> [WHAT YOU HAVE TO DO] Reproduce the listing word for word, leaving every picture behind.

> [DATASET ENTRIES]
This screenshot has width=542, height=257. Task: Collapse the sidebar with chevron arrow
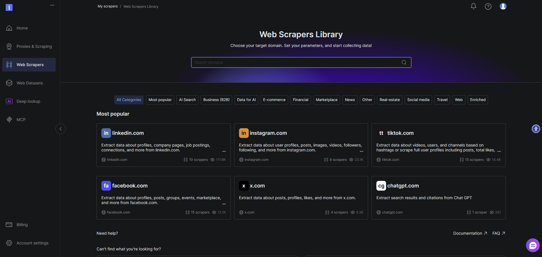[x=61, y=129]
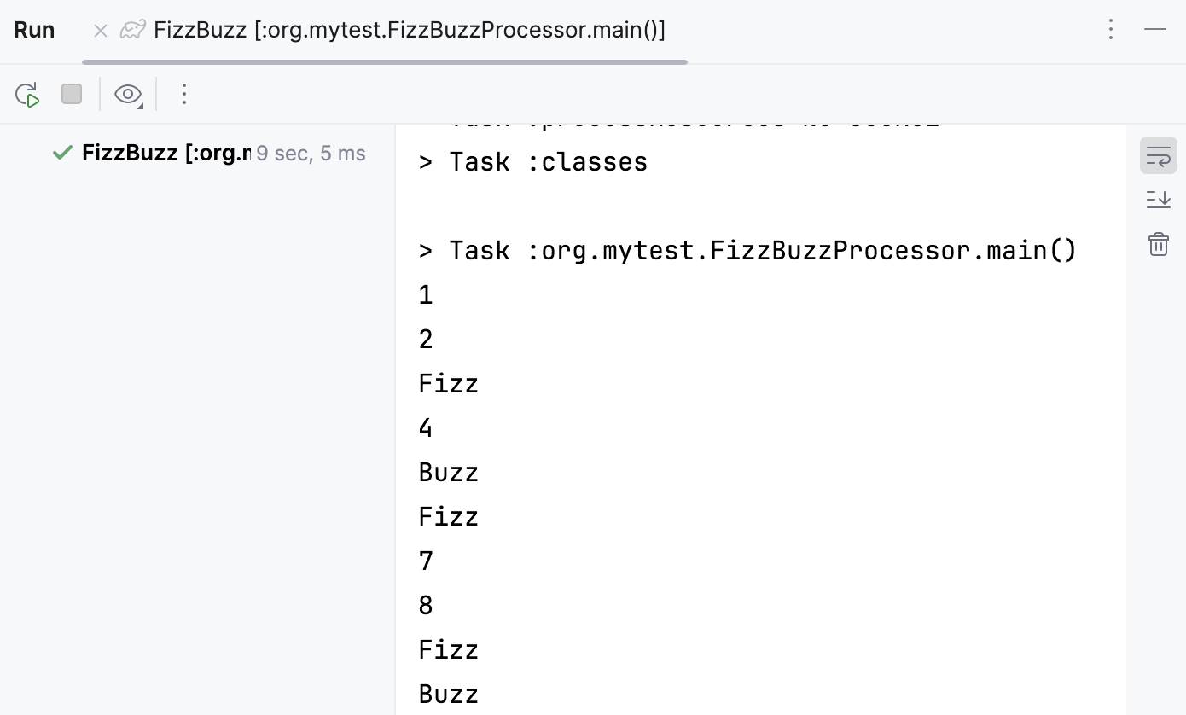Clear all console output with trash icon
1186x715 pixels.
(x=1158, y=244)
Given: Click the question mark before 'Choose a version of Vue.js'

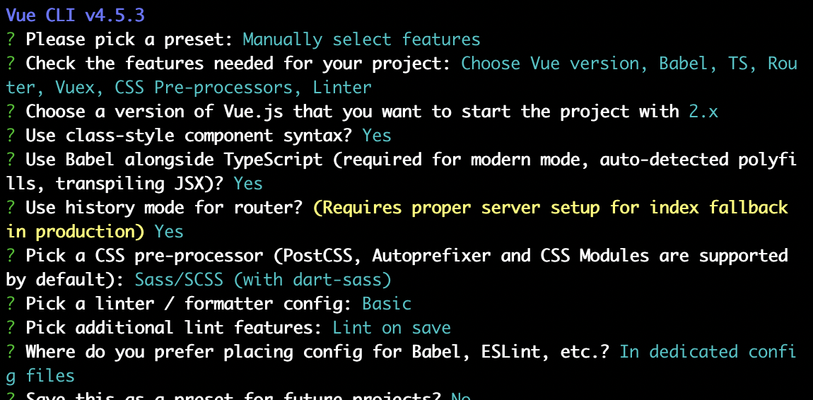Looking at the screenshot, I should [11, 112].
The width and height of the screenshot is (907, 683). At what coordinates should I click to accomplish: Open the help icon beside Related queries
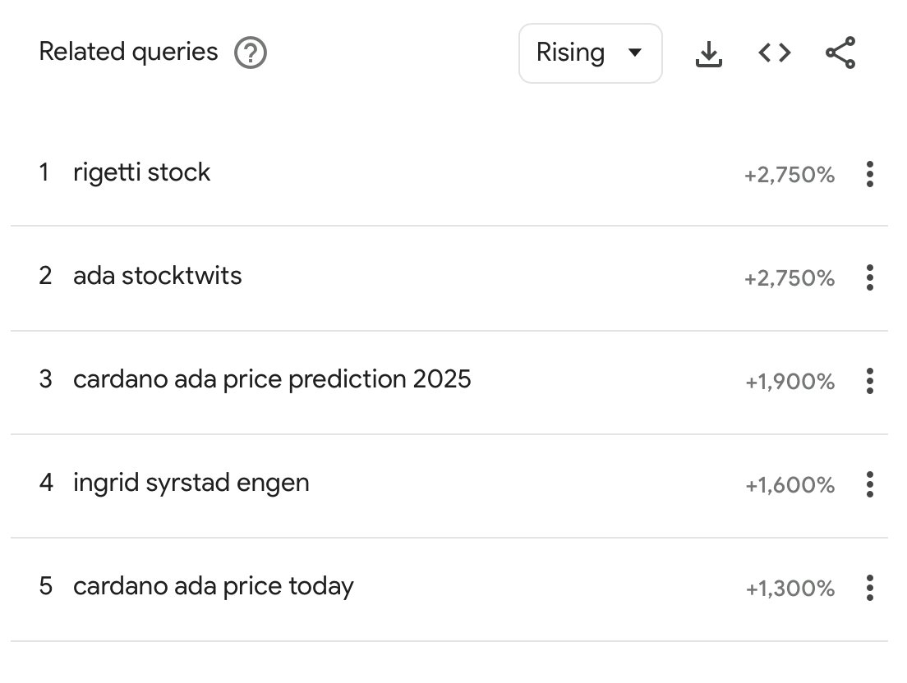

> [RESPONSE FOR THIS EXERCISE]
This screenshot has width=542, height=257. Task: Collapse the sidebar with chevron arrow
[x=61, y=129]
Clear all console output with trash icon
1186x715 pixels.
(x=1158, y=244)
Given: Click the question mark before 'Choose a version of Vue.js'

Looking at the screenshot, I should [11, 112].
The width and height of the screenshot is (907, 683). At what coordinates should I click to accomplish: Open the help icon beside Related queries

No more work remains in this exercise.